NEW ALBANY, Miss. (WTVA) -- Politics and faith seem to be two totally different realms. One focuses on governing people and some sort of nation, and the other is about worship and a belief in a power that is above this world.
Even though they are different, they almost seem to come hand-in-hand when it comes to elections and who people choose to vote for, especially for those who practice a faith.
"And based on what the word of God says about issues, platforms, policies that a particular candidate stands on, we judge that on what God says. Then we are told to vote our values, not along party lines, not based on party lines or on the economy, whether it's good or bad," said Pastor Rickey Blythe of First Baptist Church New Albany.
Blythe went on to say that those of faith, especially Christians, need to weigh the candidates on what they believe about the issues that are important to them in the 21st century.
No matter your views, one man believes that faith played a very large role in this year's election.

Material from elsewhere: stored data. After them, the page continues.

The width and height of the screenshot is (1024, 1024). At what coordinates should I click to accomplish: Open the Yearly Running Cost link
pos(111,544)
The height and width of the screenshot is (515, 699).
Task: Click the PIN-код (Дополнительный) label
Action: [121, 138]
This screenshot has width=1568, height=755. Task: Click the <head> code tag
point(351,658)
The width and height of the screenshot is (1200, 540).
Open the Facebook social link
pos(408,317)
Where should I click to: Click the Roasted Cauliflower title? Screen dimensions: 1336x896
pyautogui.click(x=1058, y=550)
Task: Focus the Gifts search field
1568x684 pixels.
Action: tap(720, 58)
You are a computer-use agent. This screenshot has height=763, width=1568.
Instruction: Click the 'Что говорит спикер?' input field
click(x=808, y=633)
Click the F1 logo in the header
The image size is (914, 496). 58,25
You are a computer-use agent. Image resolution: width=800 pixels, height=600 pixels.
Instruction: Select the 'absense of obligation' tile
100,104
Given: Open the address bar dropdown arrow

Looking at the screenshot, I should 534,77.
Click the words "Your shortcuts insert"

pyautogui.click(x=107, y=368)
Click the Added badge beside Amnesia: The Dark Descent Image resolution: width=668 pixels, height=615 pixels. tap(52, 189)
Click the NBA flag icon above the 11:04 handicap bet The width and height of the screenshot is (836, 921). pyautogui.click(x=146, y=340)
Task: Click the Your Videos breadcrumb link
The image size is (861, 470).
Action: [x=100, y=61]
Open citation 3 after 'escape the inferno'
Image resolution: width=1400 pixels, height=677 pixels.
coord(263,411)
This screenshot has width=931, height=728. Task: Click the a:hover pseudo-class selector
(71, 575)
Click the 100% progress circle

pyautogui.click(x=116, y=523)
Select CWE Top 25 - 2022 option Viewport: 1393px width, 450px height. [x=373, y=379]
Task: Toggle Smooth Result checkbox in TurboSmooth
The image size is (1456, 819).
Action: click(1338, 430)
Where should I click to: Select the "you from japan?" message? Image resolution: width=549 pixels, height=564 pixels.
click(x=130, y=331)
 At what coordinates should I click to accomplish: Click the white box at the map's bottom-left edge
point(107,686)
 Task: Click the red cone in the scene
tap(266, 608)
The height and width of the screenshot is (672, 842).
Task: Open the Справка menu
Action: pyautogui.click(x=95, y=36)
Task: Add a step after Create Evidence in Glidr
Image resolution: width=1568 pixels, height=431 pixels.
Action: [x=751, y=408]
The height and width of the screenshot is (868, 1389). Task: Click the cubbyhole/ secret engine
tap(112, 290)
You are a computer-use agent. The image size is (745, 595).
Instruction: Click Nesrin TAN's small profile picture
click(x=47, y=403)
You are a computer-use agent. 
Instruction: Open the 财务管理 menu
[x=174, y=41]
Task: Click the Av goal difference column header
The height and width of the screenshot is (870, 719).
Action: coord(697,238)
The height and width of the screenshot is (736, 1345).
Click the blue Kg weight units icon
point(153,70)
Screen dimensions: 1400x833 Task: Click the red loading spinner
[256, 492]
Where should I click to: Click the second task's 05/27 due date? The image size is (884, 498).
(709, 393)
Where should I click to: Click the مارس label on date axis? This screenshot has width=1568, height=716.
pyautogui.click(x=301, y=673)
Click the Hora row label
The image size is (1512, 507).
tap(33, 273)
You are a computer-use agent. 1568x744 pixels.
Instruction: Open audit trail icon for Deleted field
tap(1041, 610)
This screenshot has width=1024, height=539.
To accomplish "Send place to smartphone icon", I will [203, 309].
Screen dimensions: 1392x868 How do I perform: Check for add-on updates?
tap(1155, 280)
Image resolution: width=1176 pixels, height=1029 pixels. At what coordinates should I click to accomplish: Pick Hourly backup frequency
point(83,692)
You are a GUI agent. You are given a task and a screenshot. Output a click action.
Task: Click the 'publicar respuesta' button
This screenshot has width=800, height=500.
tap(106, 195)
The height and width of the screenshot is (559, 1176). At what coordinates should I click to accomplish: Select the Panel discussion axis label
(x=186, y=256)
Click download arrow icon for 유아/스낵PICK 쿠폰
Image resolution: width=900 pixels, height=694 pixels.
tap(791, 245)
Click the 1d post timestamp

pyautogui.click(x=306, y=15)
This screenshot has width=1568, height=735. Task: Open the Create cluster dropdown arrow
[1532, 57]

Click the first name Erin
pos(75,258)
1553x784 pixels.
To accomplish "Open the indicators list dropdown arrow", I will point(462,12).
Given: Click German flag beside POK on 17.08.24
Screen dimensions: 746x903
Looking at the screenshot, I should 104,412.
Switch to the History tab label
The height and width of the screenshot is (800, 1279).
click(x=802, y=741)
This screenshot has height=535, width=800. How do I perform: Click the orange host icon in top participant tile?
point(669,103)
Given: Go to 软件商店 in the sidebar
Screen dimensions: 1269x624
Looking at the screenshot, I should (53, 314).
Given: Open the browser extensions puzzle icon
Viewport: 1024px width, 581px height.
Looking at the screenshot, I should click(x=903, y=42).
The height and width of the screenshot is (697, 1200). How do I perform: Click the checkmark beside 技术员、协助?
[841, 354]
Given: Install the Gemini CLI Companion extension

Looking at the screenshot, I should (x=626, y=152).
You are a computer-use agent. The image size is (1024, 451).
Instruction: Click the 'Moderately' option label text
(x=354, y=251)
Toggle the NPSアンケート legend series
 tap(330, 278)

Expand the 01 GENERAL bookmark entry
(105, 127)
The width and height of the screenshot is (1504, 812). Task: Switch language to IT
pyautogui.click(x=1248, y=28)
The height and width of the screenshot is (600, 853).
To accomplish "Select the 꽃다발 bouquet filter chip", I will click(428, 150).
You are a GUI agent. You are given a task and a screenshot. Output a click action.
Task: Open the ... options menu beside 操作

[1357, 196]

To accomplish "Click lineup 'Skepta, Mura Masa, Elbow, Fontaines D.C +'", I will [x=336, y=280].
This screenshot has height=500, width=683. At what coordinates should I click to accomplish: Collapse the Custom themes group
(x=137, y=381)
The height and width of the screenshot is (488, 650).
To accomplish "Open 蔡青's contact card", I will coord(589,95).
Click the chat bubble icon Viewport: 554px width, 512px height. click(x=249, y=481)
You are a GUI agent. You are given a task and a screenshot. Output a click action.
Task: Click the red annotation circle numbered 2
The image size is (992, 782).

"I think it was a strong part of our election. People's faith and the people of faith had a lot to do with it, and I can't speak for the people that have no faith," said Gene Taylor of New Albany.
One variant when it came to religion was that one presidential candidate is Christian but some say holds views that go against core Christian values while the other is a Mormon, which some people believe isn't the same as being a Christian but does hold similiar values as a Christian.
No matter what the candidate believed, some voters held this election on a higher level than those in the past.
"To me, this was the most important election in my lifetime, in my children's and my grandchildren's," said Judy Ziegler of New Albany.
Whether people voted based on their faith or not, what is evident is that people voted on the values they cared about individually.